Jika digabungkan, keempat catatan tersebut menampilkan lini masa dari peristiwa-peristiwa yang terjadi menjelang akhir minggu setelah masuknya Yesus ke Yerusalem dengan jaya. Menurut lini masa tersebut, Yesus mengumpulkan murid-murid-Nya untuk merayakan Paskah, setelah itu Ia membawa mereka ke sebuah taman di mana Ia berdoa, lalu ditangkap oleh tentara Romawi yang dibawa ke sana oleh Yudas. Menanggapi hal itu, para murid melarikan diri ketika Yesus dibawa ke hadapan Kayafas, imam besar, lalu kepada Pilatus, gubernur Romawi di daerah itu. Setelah beberapa tuduhan dari para pemimpin agama dilontarkan, Pilatus, yang tahu bahwa Yesus tidak bersalah, menawarkan pembebasan-Nya—sebuah tindakan yang biasa dilakukan pada masa perayaan Paskah.

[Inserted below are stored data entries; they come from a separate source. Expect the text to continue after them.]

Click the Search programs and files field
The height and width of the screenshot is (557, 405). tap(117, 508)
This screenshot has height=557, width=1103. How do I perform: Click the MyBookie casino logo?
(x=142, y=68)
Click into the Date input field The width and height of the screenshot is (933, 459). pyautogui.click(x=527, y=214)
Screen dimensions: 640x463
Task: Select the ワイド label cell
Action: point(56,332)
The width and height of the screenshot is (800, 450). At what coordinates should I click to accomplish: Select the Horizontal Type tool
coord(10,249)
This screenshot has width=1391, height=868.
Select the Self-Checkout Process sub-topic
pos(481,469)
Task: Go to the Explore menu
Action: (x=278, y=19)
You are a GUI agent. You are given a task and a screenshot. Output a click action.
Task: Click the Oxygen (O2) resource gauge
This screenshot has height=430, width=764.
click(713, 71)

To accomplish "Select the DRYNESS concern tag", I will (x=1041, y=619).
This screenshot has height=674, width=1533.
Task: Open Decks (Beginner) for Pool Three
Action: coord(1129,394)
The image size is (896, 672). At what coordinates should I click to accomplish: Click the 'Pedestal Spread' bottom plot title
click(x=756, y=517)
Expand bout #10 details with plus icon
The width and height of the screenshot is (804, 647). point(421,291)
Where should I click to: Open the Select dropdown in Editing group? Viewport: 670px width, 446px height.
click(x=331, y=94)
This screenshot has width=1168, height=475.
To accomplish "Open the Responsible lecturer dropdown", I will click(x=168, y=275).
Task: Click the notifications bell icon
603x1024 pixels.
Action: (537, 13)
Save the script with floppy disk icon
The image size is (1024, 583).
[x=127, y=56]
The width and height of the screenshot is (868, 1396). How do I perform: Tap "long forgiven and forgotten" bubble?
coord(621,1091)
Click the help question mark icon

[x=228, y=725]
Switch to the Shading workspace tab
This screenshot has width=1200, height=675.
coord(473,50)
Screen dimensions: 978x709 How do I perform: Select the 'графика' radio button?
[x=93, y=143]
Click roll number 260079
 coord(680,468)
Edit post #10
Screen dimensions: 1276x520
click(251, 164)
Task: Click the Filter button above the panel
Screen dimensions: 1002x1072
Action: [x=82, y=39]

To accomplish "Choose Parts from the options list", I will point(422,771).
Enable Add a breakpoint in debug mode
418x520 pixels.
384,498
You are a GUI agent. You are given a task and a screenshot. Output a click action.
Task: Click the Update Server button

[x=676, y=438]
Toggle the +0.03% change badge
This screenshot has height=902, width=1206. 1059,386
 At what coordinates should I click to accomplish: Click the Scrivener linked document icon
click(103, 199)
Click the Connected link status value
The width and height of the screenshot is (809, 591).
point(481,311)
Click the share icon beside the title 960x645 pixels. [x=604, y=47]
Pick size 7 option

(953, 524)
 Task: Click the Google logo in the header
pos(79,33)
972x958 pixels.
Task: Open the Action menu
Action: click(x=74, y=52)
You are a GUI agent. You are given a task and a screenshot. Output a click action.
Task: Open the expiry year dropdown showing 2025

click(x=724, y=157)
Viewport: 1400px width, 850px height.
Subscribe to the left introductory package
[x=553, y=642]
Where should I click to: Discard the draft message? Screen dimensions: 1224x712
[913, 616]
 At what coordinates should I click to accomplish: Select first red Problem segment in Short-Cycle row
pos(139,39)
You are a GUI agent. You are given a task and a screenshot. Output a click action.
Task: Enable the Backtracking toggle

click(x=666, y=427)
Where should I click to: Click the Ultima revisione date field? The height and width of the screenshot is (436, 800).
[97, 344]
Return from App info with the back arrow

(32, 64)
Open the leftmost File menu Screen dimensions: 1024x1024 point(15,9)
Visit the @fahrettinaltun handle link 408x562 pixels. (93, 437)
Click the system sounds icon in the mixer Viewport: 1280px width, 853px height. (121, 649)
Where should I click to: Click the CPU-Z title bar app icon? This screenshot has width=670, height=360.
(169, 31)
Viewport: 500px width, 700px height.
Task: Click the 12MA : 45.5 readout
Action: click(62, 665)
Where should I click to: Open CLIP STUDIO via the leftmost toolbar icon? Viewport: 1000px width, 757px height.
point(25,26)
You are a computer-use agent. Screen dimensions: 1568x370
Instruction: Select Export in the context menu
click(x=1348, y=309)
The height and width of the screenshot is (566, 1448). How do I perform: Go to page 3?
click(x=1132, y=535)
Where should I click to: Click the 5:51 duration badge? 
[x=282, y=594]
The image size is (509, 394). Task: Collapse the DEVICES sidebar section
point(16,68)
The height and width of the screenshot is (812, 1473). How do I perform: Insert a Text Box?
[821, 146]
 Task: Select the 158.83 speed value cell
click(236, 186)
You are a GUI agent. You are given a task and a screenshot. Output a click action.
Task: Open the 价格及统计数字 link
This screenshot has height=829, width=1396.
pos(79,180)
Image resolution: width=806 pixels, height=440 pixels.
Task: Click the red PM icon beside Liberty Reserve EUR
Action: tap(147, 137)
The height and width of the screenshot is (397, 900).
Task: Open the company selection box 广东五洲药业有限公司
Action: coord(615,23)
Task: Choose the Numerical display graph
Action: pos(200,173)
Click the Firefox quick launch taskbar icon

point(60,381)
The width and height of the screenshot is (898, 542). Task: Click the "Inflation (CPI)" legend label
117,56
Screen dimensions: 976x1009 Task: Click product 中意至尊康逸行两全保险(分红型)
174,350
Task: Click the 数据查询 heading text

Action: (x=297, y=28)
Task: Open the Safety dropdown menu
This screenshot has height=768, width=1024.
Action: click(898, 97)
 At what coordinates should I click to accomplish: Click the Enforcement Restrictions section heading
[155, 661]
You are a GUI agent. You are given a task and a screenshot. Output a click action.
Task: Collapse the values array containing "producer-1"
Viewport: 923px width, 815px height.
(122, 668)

Namun, orang banyak justru menyerukan penyaliban Yesus dan pembebasan Barabas, seorang penjahat dan pembunuh yang terkenal.

Untuk memuaskan orang banyak itu, Pilatus menyerahkan Yesus kepada para tentara Romawi, yang mencambuk dan mengolok-olok-Nya, sebelum akhirnya menyalibkan-Nya. Ketika tergantung di kayu salib, tentara-tentara itu memasang taruhan untuk mendapatkan pakaian Yesus, sementara para pemimpin agama dan orang-orang yang menonton mengejek-Nya dan meminta agar Ia menyelamatkan diri-Nya sendiri dengan turun dari kayu salib secara ajaib, jika memang Ia adalah Mesias yang sejati. Setelah Ia mati, Yusuf dari Arimatea menemui Pilatus dan meminta jenazah-Nya, yang kemudian diletakkannya di sebuah makam yang belum pernah dipakai. Sebuah batu digulingkan di depan pintu masuk makam itu dan, atas permintaan para pemimpin agama, beberapa tentara Romawi ditempatkan di luar untuk mencegah para murid mencuri jenazah-Nya. Pada hari pertama dalam minggu itu, beberapa pengikut Yesus datang ke makan tersebut dan, setelah mendapatinya kosong, mereka memberitakan bahwa Dia benar-benar telah bangkit dari kematian.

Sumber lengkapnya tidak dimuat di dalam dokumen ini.